Friday 10 April 2015

Audition - Will's Review

This isn't the first time I've seen Audition, but I'm Damned if I remembered more than 10 minutes of it, so for all intents and purposes I went in cold on this one.

After his young adult son suggest it's time he remarries, widower Shigeharu enlists the help of a film producer friend to hold a fake Audition for a non existent roll, so that he may find a woman he wishes to date. He becomes immediately infatuated with one woman in particular (Asami) and pursues her.

Asami is receptive to Shingeharu's advances, but this being a horror movie, it's no spoiler to tell you that not everything goes smoothly, and that someone isn't what they appear.

I don't want to say too much, as the movie is a slow-build, and blowing exactly what it's building towards would hinder your enjoyment of this film, but I will say this; Audition is one of those movies that's really on,y about one scene, with everythin else being more-or-less a way to get there.
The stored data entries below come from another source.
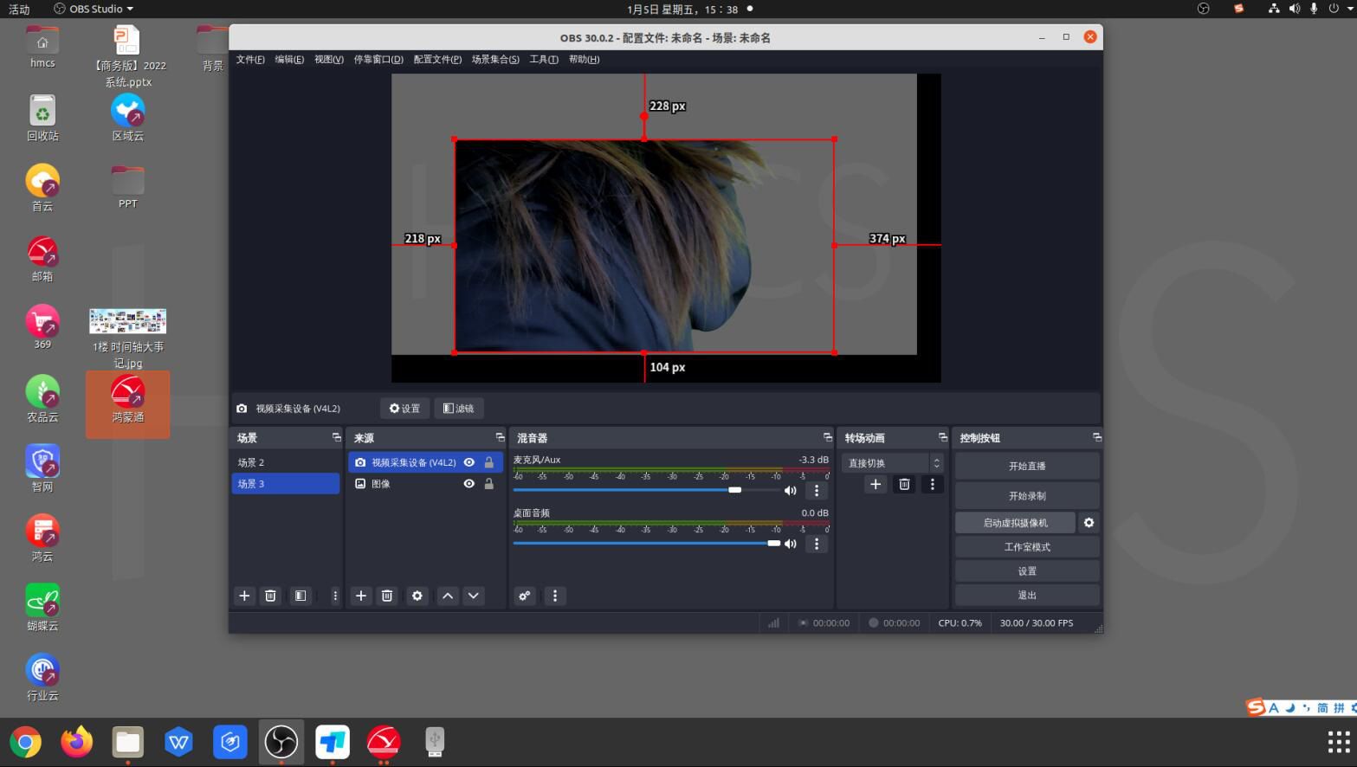Click the 桌面音频 volume slider
This screenshot has height=767, width=1357.
pos(646,544)
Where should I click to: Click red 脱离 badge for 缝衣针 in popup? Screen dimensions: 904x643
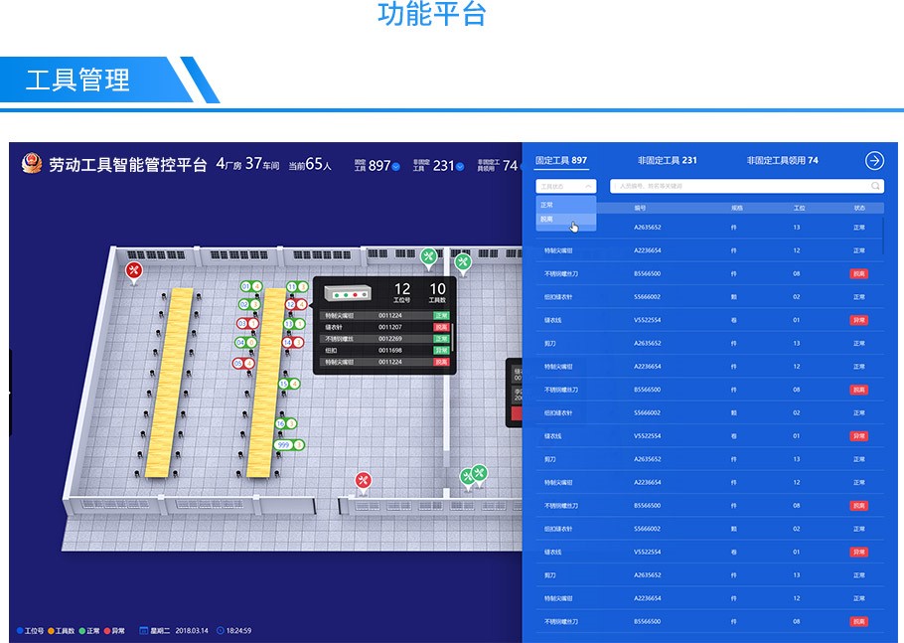(441, 327)
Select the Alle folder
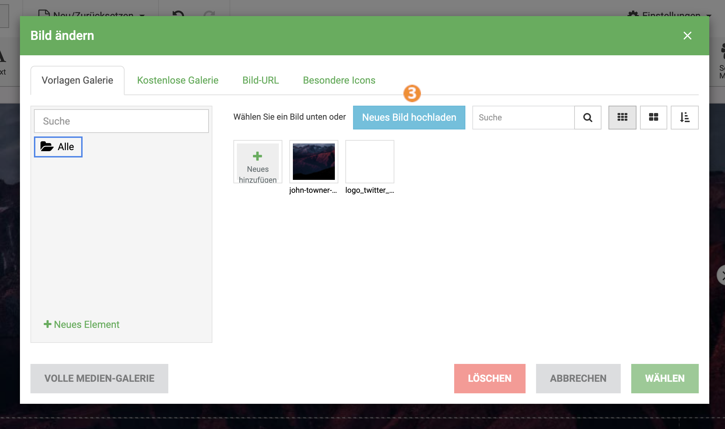 pyautogui.click(x=58, y=147)
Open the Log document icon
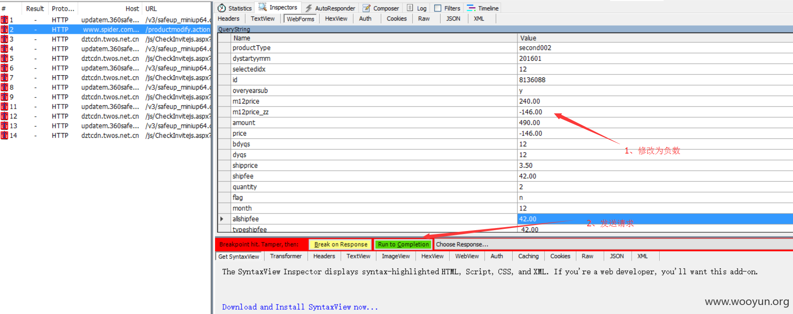This screenshot has width=793, height=314. 410,8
That isn't to say that the rest of the movie is ballast, mind, far from it; the movie's build up is atmospheric and intriguing, but it would be nothing without the horrific scene towards which everything is building.
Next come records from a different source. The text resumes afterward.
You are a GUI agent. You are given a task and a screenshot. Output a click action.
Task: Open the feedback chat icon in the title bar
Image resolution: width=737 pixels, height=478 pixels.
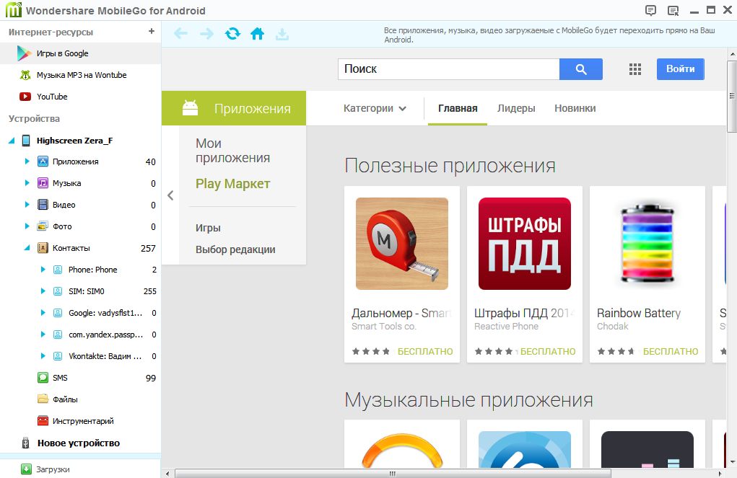(x=650, y=10)
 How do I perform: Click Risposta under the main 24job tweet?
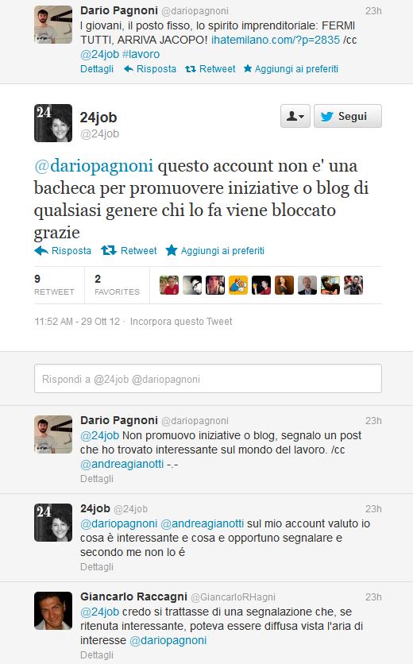click(x=63, y=251)
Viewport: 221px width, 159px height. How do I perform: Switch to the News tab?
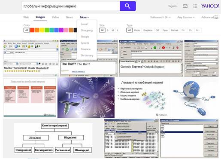point(70,17)
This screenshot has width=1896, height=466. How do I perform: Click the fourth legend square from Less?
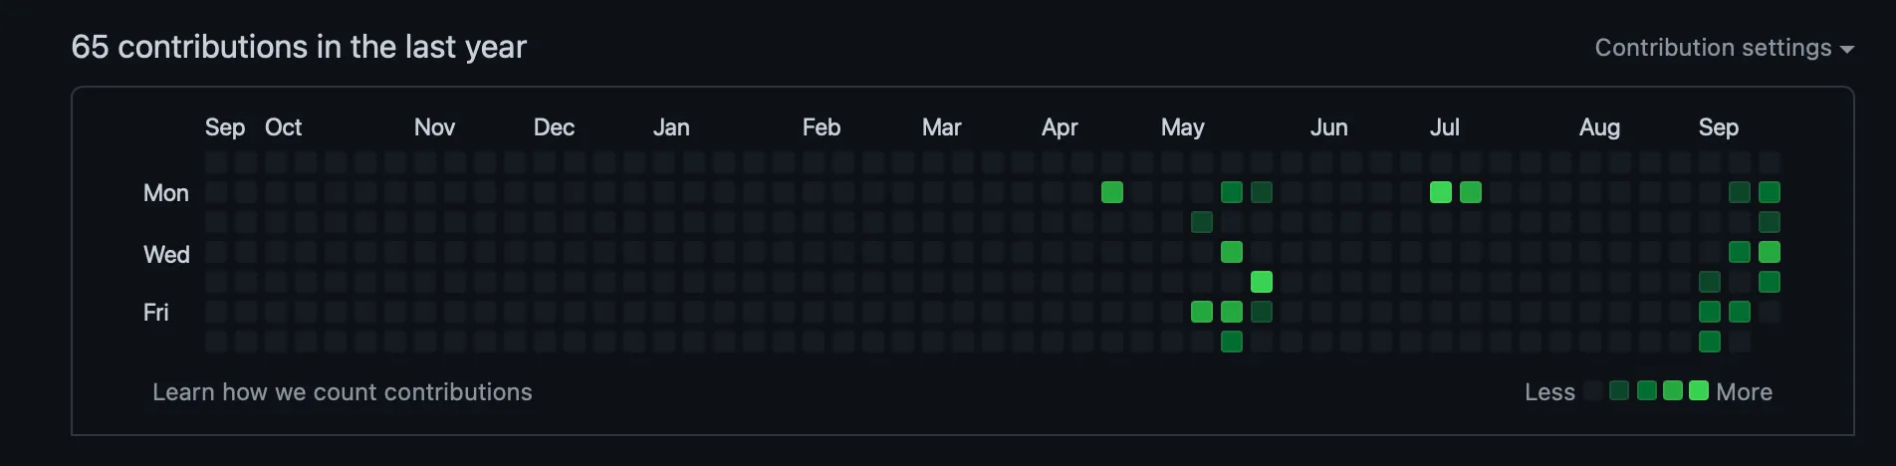1673,390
The nastiness, when it finally occurs, is fantastic (by which I mean brutal) but it gains it's power not from being graphic (it isn't) but by focussing on the glee of the perpetrator.

If you find that you generally don't get on with J-Horror, it's worth noting that Director Takashi Miike tends to be lighter with some of the tougher elements of the genre, telling stories with more straightforward timelines, and less room for interpretation than many of his contemporaries. That said, Audition does contain some of these elements, so if you really can't stand them, you should still give this one a wide birth (check out Miike's "Ichi the Killer" instead). For anyone with any affinity at all for J-Horror at all though, I strongly recommend this movie.